With the current award, CASA joins the NHGRI Large-Scale Sequencing and Analysis Centers program, an NIH-supported consortium that provides large-scale sequence datasets and analysis to the biomedical community. CASAresearchers will facilitate the analyses of all Alzheimer’s Disease Sequencing Project (ADSP) and additional non-ADSP sequence data to detect protective and risk variants for Alzheimer’s disease.
“We are delighted to support the important research being accomplished under this broad-based, collaborative effort. A team effort is vital to advancing a deeper understanding of the genetic variants involved in this complex and devastating disease and to the shared goal of finding targets for effective interventions,” said NIH Director Francis Collins, M.D., Ph.D.

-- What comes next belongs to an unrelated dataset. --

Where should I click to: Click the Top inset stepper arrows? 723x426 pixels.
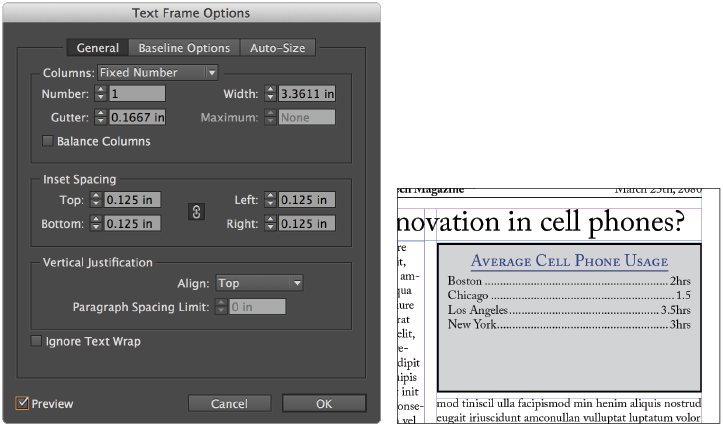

“At a time when fellow humans are living longer, it is critical to improve our understanding of the human brain and of the chronic neurodegenerative disorders such as Alzheimer’s and monopolar depression, with the aim of sheltering susceptible individuals from such devastating conditions,” said Pascal J. Goldschmidt, M.D., Senior Vice President for Medical Affairs and Dean of the University of Miami Miller School of Medicine, and CEO of the University of Miami Health System. “At the same time, the spectra of complex brain development anomalies, as in autism, seem to become more prevalent. This research initiative will go a long way in helping scientists and doctors understand, prevent, diagnose and resolve such brain anomalies.
“We are proud at the Miller School of Medicine to take part in such an important initiative, with our John P. Hussman Institute for Human Genomics and all of our scientists and physicians who are collectively providing exceptional expertise to this project on the human brain, in full collaboration with the other institutes and medical schools that have been selected. It is a great day for science and medicine.”
CASA is a collaboration of the University of Miami and four other American universities. Jonathan Haines, Ph.D., will lead the project at Case Western Reserve University, Richard Mayeux, M.D., at Columbia University, Gerard D. Schellenberg, Ph.D., at the University of Pennsylvania, and Lindsay Farrar, Ph.D., at Boston University.
This research is supported by the NIA grant UF1-AG047133.